### What needs to be done
Treat the line containing "[Share of X" as the last one, and return every line exactly from the first line of the material below up to it.

### Data supplied
Segment Open

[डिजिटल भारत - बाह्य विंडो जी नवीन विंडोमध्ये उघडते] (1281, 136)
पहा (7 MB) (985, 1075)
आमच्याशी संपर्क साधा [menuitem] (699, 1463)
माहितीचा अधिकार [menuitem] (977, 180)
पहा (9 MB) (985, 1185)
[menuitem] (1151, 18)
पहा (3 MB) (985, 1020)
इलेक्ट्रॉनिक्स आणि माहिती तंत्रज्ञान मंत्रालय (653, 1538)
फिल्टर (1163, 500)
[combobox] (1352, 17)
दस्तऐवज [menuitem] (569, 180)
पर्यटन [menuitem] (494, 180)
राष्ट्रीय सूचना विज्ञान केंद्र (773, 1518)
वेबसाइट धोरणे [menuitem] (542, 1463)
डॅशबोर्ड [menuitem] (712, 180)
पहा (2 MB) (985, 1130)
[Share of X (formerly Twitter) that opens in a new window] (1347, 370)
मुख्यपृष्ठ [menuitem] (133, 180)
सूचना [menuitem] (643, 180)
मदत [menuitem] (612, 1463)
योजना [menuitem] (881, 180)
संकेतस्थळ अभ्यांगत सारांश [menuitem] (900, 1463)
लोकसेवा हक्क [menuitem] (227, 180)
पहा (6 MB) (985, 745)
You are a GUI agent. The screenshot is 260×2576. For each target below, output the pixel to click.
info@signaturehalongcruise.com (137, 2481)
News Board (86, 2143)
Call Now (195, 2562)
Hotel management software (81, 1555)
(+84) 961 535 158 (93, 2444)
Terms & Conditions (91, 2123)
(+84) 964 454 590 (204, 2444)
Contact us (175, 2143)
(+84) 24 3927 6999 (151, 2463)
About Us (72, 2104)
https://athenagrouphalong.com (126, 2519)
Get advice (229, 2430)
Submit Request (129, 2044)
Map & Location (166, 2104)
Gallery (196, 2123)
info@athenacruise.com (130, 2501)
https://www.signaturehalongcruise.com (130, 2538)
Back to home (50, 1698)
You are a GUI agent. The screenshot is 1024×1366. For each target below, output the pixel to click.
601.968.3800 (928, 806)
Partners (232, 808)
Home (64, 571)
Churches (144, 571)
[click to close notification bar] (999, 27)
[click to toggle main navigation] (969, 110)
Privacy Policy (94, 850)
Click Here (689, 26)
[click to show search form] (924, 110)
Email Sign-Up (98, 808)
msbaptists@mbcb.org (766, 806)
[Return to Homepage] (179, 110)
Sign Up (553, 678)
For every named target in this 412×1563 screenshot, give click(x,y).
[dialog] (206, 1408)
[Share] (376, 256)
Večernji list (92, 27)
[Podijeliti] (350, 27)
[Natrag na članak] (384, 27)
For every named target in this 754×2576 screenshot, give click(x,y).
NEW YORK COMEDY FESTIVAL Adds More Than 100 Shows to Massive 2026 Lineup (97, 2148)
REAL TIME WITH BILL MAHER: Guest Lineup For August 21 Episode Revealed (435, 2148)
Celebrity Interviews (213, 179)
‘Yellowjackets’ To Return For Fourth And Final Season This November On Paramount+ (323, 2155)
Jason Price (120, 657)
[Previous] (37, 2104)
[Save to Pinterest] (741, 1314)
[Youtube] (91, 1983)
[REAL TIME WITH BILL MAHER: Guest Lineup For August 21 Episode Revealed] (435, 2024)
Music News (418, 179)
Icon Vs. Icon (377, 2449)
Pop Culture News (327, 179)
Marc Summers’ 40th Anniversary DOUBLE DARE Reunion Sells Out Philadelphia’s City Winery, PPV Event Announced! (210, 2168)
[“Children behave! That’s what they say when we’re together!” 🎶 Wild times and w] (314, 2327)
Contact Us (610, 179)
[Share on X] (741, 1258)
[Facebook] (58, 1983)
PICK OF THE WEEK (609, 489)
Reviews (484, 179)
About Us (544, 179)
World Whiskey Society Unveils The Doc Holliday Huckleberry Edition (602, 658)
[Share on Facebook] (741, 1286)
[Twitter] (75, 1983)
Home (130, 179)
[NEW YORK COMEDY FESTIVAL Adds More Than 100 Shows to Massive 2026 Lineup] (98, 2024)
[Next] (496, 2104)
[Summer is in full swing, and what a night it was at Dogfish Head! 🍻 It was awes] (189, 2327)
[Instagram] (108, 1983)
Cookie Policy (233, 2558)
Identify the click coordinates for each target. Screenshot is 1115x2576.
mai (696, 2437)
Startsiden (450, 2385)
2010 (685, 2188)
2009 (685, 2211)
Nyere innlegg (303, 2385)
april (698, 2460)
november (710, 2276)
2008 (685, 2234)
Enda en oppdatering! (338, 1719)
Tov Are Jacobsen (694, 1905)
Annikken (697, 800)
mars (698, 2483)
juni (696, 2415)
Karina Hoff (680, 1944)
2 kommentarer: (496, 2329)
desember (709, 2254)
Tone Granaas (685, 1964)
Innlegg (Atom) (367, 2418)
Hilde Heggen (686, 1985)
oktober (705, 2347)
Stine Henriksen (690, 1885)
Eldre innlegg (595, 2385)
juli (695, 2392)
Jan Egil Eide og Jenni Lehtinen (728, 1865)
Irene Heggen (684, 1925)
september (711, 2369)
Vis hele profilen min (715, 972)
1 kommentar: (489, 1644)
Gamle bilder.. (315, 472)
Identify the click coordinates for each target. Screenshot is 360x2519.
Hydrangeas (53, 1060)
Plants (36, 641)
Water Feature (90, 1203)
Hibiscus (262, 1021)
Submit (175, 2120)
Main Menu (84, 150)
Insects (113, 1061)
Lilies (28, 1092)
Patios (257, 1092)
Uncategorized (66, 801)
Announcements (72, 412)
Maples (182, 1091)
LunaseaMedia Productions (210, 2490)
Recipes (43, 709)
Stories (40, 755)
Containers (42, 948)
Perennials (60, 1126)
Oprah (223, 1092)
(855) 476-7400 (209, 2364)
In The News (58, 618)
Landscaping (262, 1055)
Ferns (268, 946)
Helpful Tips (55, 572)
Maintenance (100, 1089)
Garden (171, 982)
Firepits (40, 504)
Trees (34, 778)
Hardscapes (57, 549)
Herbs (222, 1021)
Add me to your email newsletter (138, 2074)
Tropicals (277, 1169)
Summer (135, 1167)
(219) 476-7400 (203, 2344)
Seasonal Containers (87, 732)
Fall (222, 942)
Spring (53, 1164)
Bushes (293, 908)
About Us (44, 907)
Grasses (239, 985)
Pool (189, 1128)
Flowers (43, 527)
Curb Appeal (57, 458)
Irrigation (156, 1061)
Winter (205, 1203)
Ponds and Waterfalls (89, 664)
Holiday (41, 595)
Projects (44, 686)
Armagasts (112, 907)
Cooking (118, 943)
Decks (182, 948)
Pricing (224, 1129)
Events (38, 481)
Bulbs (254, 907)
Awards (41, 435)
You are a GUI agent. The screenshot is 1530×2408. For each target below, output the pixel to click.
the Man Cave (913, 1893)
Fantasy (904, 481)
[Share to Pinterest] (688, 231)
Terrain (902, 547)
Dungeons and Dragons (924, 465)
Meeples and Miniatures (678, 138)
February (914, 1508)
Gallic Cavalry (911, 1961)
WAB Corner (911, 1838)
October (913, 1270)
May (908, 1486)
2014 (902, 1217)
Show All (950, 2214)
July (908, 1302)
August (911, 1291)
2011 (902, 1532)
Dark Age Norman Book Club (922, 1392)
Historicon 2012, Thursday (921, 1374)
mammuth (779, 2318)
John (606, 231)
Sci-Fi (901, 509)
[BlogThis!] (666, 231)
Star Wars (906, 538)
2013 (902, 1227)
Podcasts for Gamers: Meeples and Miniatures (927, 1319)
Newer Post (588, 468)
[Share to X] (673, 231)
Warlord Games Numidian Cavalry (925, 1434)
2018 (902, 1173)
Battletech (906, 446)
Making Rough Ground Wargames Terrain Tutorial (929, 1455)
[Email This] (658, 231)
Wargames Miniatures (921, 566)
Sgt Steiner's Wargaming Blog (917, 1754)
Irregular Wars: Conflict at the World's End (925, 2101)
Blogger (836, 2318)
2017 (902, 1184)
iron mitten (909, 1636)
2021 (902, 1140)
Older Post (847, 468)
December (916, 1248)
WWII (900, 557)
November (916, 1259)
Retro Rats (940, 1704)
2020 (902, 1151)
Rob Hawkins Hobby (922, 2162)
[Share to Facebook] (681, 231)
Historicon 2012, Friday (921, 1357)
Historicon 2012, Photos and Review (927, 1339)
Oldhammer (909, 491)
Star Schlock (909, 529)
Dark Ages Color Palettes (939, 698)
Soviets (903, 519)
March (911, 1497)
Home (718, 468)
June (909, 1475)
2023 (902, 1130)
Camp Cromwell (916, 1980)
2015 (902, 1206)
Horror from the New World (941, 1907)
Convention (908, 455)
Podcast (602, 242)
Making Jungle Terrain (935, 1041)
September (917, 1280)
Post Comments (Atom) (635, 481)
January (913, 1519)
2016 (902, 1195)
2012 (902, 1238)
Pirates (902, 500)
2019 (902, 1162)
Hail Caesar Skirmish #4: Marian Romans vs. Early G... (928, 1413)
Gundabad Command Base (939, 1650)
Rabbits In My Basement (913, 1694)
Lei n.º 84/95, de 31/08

Segment Closed

### Problem solution
[डिजिटल भारत - बाह्य विंडो जी नवीन विंडोमध्ये उघडते] (1281, 136)
पहा (7 MB) (985, 1075)
आमच्याशी संपर्क साधा [menuitem] (699, 1463)
माहितीचा अधिकार [menuitem] (977, 180)
पहा (9 MB) (985, 1185)
[menuitem] (1151, 18)
पहा (3 MB) (985, 1020)
इलेक्ट्रॉनिक्स आणि माहिती तंत्रज्ञान मंत्रालय (653, 1538)
फिल्टर (1163, 500)
[combobox] (1352, 17)
दस्तऐवज [menuitem] (569, 180)
पर्यटन [menuitem] (494, 180)
राष्ट्रीय सूचना विज्ञान केंद्र (773, 1518)
वेबसाइट धोरणे [menuitem] (542, 1463)
डॅशबोर्ड [menuitem] (712, 180)
पहा (2 MB) (985, 1130)
[Share of X (formerly Twitter) that opens in a new window] (1347, 370)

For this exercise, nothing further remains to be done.